Using this implementation I have included attention to my RNN (which classify the input sequences into two classes) as follows.
visible = Input(shape=(250,))
embed=Embedding(vocab_size,100)(visible)
activations= keras.layers.GRU(250, return_sequences=True)(embed)
attention = TimeDistributed(Dense(1, activation='tanh'))(activations)
attention = Flatten()(attention)
attention = Activation('softmax')(attention)
attention = RepeatVector(250)(attention)
attention = Permute([2, 1])(attention)
sent_representation = keras.layers.multiply([activations, attention])
sent_representation = Lambda(lambda xin: K.sum(xin, axis=1))(sent_representation)

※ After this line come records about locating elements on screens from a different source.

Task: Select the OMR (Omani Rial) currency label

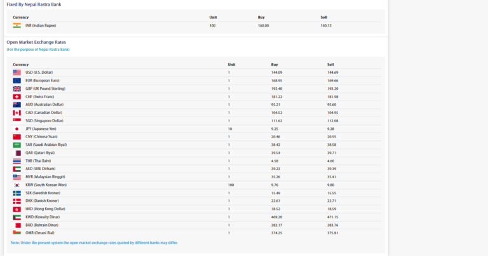Action: tap(40, 232)
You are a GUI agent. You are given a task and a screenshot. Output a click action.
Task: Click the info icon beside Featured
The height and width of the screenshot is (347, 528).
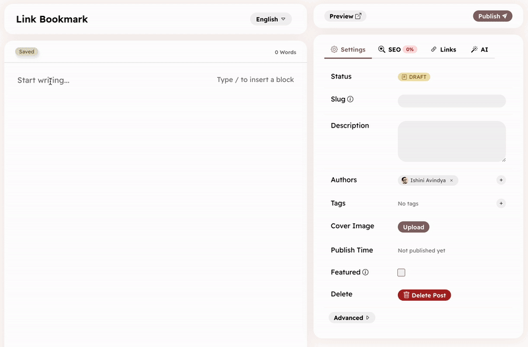click(x=366, y=272)
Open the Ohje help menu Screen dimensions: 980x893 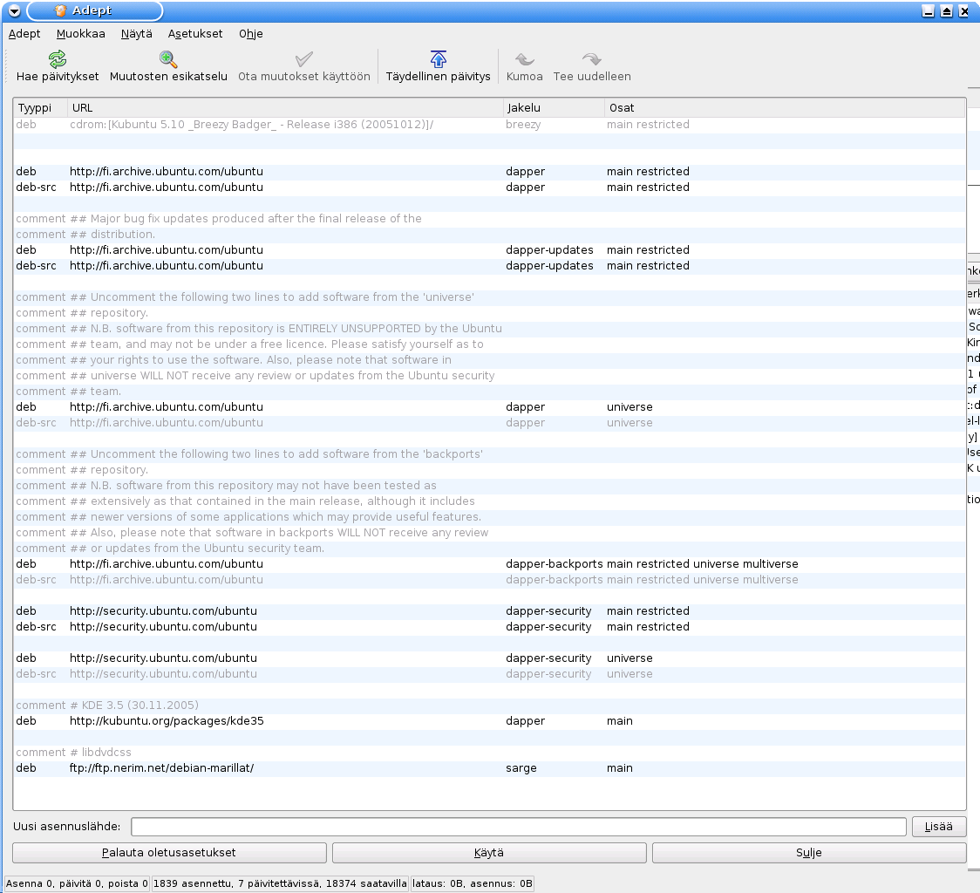(251, 34)
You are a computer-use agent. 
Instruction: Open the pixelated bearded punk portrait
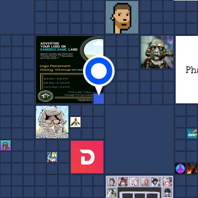point(122,17)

predictions=Dense(1, activation='sigmoid')(sent_representation)
model = Model(inputs=visible, outputs=predictions)
I have trained the model and saved the weights into weights.best.hdf5
file.
I am dealing with binary classification problem and the input to my model is the one hot vectors (character based).
How can I visualize the attention weights for certain specific test case in the current implementation?
Visualizing attention is not complicated but you need some tricks. While constructing the model you need to give a name to your attention layer.
(...)
attention = keras.layers.Activation('softmax', name='attention_vec')(attention)
(...)
On loading saved model you need to get the attention layer output on predict.
model = load_model("./saved_model.h5")
model.summary()
model = Model(inputs=model.input,
outputs=[model.output, model.get_layer('attention_vec').output])
Now you can get the output of model and also the attention vector.
ouputs = model.predict(encoded_input_text)
model_outputs = outputs[0]
attention_outputs = outputs[1]
There are lots of visualising approach of attention vector. Basically the attention output is a softmax output and they are between 0 and 1. You can change these values to rgb codes. If you are working on a Jupyter notebook this following snippet helps you to understand consept and visualise:
class CharVal(object):
def __init__(self, char, val):
self.char = char
self.val = val
def __str__(self):
return self.char
def rgb_to_hex(rgb):
return '#%02x%02x%02x' % rgb
def color_charvals(s):
r = 255-int(s.val*255)
color = rgb_to_hex((255, r, r))
return 'background-color: %s' % color
# if you are using batches the outputs will be in batches
# get exact attentions of chars
an_attention_output = attention_outputs[0][-len(encoded_input_text):]
# before the prediction i supposed you tokenized text
# you need to match each char and attention
char_vals = [CharVal(c, v) for c, v in zip(tokenized_text, attention_output)]
import pandas as pd
char_df = pd.DataFrame(char_vals).transpose()
# apply coloring values
char_df = char_df.style.applymap(color_charvals)
char_df
To summarize you need to get attention outputs from model, match outputs with inputs and convert them rgb or hex and visualise. I hope it was clear.